Buyout Returns Threatened With Europe Fundraising at Decade Low
The slump in the leveraged loan market is cutting the amount of debt buyout firms are able to raise for European acquisitions to a decade-low, threatening the returns they reap from the investments.
Loans being marketed in Europe last week represent debt of 4.4 times earnings before interest, tax, depreciation and amortization of the target company, according to data compiled by Bloomberg. That’s the lowest since at least 2001 and below the 2011 average of 4.8 times, according to Fitch Ratings.
Europe’s deepening deficit crisis has sapped demand for high-risk debt, prompting 3i Group Plc (III) and Axa Investment Managers Private Equity SA to target smaller loans than the norm for buyout-funded acquisitions. The more money buyout firms have to put into a deal, the lower their return on equity.
“Banks have to delever, funds are seeing better value in the secondary market, and the economy is in a dire state,” said Jon Moulton, London-based chairman of Better Capital LLP, a distressed company investor. “Returns for private-equity funds will need to come down to mid-teens from over 20 percent.”
The equity contribution buyout firms needed to put into their deals last week rose to more than half, up from a 36.5 percent quarterly average this year, according to Fitch.
Borrowing costs for buyout firms in the loan market have risen to an average 4.3 percentage points more than benchmark lending rates, up about 0.2 percentage point since the first half of the year, Bloomberg data show.
Axa Private Equity is raising 240 million euros ($327 million) of senior loans for its buyout of photo sensor technology provider Photonis Technologies SAS, arrangers of the deal ING Groep NV, Societe Generale SA and IKB Deutsche Industriebank AG said in a statement on Sept. 8.
Debt to Merignac, France-based Photonis represents less than half the purchase price, and pays as much as five percentage points more than the euro interbank offered rate, according to Bloomberg data.
3i is raising 205 million euros of senior debt to acquire Paris-based building fastener maker Etanco, according to Bloomberg data, also less than half the purchase price.
Estelle Guillot-Tantay, a spokeswoman for Paris-based Axa, didn’t immediately comment. Kathryn van der Kroft, a spokeswoman for London-based 3i, declined to comment.

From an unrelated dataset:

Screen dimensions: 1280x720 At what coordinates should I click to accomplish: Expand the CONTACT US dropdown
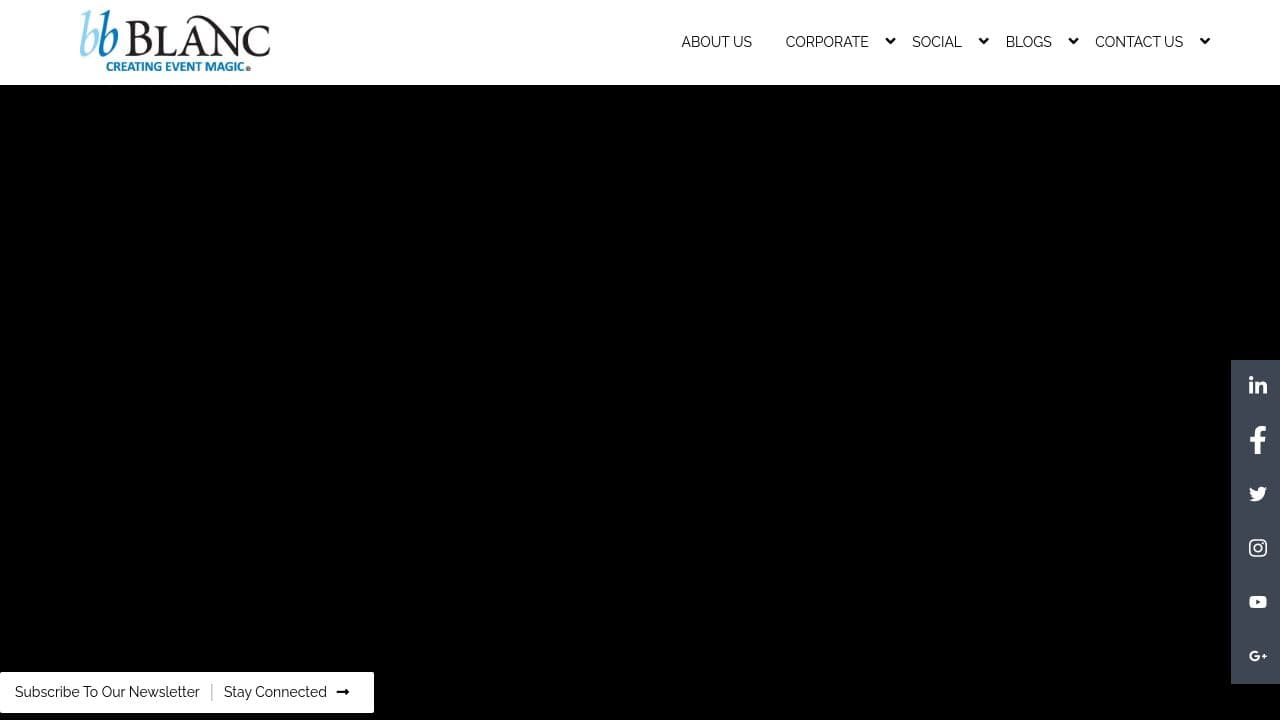1204,41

“We are not changing our return expectation,” Yalin Karadogan, a London-based principal at Cinven Ltd., said Sept. 8 in an address at a leveraged finance conference organized by Euromoney Seminars in London. “The big challenge for the private equity industry now is how to achieve return in a lower-debt, lower-growth environment. Strong growth is achievable with the right strategy, regardless of the economic environment.”
On the secondary market, the spread for leveraged loans rated BB rose to 4.2 percentage points from 3.3 percentage points three months ago, while B rated deals jumped to 5.7 percentage points from 4.42, according to Markit Group Ltd. data. Leveraged loans are rated below Baa3 by Moody’s Investors Service and BBB- by Standard & Poor’s and Fitch.
Economic growth in the euro region slowed to 0.2 percent in the second quarter from 0.8 percent in the first three months of 2011 as governments cut spending to contain the spreading deficit crisis.
“We will have a slow or no growth situation in Europe in the next six to 12 months,” said Tanneguy de Carne, head of non-investment grade debt capital markets at SocGen in London. “LBO financing of less than 500 million euros will have a better chance of getting done successfully in the next few months. Banks are becoming a lot more cautious in underwriting deals.”